» Work to complete:
From the line with "Video Event (330, 2551)" to the final line, print the records exactly as they are.

-- Data follows --

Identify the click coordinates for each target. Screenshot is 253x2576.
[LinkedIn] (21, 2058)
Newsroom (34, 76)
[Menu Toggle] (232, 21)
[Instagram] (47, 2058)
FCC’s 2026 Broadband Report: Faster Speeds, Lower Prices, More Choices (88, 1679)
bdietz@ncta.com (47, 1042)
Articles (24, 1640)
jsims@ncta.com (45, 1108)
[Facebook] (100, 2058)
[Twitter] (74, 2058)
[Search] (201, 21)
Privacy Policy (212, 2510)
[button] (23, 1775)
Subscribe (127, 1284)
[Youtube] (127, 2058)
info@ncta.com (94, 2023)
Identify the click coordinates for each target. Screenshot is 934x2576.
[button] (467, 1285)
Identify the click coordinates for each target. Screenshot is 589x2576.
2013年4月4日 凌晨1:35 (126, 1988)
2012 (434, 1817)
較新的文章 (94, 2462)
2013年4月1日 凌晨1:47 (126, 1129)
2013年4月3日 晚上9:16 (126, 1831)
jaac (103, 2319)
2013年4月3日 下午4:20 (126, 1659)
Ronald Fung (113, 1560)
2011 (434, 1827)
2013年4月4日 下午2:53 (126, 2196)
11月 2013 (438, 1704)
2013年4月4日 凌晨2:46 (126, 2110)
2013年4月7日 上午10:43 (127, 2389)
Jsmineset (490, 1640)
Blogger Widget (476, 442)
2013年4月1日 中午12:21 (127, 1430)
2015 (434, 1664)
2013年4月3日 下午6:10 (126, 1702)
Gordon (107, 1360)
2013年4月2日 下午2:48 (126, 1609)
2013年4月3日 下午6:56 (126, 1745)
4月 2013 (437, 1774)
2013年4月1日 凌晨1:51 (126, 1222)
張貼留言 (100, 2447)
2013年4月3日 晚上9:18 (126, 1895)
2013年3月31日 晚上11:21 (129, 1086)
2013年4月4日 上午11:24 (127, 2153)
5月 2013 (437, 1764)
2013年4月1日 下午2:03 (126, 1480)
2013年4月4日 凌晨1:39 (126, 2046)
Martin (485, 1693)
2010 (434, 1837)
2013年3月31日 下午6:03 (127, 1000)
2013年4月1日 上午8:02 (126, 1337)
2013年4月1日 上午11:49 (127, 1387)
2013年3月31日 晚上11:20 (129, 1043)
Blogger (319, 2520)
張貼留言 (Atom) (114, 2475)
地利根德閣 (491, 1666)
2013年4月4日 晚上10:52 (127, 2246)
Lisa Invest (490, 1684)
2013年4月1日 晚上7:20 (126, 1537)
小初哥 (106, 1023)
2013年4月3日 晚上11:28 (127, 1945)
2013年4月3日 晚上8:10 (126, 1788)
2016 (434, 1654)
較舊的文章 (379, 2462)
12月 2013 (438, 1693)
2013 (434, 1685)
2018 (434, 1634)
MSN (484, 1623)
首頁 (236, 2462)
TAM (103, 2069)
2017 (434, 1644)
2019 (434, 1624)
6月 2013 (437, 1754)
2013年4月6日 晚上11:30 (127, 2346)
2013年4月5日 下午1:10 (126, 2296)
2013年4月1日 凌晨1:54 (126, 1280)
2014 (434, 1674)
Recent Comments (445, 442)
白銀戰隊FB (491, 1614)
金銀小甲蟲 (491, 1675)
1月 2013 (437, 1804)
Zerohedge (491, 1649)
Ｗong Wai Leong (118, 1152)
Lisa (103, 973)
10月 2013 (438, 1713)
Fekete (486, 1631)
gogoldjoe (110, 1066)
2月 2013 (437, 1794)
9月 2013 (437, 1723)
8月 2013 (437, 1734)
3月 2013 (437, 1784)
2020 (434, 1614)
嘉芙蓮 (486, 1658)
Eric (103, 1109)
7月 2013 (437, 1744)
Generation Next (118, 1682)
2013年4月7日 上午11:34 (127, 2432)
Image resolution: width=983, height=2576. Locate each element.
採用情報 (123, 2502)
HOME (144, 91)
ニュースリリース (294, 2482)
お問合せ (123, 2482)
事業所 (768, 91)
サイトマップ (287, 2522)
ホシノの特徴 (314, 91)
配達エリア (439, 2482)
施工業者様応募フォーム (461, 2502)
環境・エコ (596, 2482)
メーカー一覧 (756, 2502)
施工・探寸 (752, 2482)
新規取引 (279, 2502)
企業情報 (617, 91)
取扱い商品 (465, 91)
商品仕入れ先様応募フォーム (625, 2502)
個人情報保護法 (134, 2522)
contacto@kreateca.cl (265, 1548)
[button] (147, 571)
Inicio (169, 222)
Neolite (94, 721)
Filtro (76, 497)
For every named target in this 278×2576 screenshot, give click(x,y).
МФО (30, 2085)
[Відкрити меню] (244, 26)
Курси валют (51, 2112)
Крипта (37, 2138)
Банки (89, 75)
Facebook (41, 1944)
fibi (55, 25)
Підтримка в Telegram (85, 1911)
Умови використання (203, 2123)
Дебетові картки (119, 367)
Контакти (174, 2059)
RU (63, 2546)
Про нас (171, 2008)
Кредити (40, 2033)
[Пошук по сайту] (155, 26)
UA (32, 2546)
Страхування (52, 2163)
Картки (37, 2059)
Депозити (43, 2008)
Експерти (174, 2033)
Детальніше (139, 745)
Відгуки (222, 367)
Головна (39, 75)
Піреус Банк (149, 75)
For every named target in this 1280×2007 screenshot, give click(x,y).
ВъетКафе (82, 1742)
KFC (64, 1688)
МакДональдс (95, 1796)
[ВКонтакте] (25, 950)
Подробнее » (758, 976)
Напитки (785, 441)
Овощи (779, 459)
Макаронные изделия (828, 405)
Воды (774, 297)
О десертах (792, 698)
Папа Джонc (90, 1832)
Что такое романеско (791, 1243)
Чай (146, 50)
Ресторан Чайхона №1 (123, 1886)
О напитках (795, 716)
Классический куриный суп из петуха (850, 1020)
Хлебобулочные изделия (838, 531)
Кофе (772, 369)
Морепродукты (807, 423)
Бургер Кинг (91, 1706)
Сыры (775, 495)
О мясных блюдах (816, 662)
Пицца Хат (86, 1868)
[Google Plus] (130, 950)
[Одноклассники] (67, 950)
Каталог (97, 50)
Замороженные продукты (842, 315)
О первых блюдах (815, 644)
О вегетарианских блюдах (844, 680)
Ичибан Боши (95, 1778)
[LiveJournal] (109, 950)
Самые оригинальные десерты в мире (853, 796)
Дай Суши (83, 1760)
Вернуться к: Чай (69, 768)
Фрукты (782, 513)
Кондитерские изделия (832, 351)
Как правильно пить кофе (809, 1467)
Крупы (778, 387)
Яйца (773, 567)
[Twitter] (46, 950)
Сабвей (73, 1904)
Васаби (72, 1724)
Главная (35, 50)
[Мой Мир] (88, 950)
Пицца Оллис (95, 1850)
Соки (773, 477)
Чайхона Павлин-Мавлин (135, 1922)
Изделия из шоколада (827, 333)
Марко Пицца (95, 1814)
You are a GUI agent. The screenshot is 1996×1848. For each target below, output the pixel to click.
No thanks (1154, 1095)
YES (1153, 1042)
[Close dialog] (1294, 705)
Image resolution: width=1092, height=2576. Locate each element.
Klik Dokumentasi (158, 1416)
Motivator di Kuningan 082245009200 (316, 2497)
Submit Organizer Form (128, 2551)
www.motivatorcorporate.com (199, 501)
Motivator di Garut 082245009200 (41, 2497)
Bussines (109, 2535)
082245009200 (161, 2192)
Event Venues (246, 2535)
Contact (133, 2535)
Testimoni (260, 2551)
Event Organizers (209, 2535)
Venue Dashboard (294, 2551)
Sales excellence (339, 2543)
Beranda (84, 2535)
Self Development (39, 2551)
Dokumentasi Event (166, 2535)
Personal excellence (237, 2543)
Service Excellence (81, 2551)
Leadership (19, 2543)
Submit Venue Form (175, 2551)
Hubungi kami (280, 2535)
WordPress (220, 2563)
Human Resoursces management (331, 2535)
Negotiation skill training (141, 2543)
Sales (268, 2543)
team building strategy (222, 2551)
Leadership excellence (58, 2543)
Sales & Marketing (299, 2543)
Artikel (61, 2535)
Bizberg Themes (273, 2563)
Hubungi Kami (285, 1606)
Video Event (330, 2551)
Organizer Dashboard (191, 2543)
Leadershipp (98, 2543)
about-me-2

-- Data concluded --

» Answer section:
Video Event (330, 2551)
Organizer Dashboard (191, 2543)
Leadershipp (98, 2543)
about-me-2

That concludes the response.